What you should do:
Repeat the rows below word for word, beginning at the line that contains "You are a computer-use" and stopping after the last line of the rows.

** begin Given records **

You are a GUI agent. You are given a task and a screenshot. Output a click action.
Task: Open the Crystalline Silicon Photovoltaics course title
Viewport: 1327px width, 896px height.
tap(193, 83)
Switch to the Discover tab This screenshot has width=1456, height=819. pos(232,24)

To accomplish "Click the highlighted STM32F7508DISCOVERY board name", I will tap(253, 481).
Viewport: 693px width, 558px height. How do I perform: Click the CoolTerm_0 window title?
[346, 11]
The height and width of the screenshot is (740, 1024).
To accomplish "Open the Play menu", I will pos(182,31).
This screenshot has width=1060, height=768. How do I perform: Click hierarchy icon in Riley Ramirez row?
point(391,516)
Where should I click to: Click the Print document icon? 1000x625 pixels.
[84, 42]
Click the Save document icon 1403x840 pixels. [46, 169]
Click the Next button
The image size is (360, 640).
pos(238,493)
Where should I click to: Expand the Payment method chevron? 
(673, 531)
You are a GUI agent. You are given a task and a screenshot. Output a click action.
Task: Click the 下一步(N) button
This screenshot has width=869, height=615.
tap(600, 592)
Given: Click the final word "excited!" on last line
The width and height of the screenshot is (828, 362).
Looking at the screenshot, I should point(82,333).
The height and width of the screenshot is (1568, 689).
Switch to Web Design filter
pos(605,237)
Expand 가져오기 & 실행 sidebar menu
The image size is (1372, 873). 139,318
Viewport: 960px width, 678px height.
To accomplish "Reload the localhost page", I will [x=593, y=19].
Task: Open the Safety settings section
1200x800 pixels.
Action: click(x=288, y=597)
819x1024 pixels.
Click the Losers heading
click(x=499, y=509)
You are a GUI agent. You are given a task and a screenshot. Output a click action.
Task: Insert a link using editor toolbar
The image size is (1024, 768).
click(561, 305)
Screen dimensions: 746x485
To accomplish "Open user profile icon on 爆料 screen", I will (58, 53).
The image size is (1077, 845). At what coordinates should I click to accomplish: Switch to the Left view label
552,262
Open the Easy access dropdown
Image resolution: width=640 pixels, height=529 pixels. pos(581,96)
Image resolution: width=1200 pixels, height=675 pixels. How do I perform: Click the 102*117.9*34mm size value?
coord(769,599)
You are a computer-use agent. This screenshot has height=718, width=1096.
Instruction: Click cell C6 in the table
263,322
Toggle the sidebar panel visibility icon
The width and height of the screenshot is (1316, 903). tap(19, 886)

** end Given records **

Response to this task:
You are a computer-use agent. This screenshot has height=718, width=1096.
Instruction: Click cell C6 in the table
263,322
Toggle the sidebar panel visibility icon
The width and height of the screenshot is (1316, 903). tap(19, 886)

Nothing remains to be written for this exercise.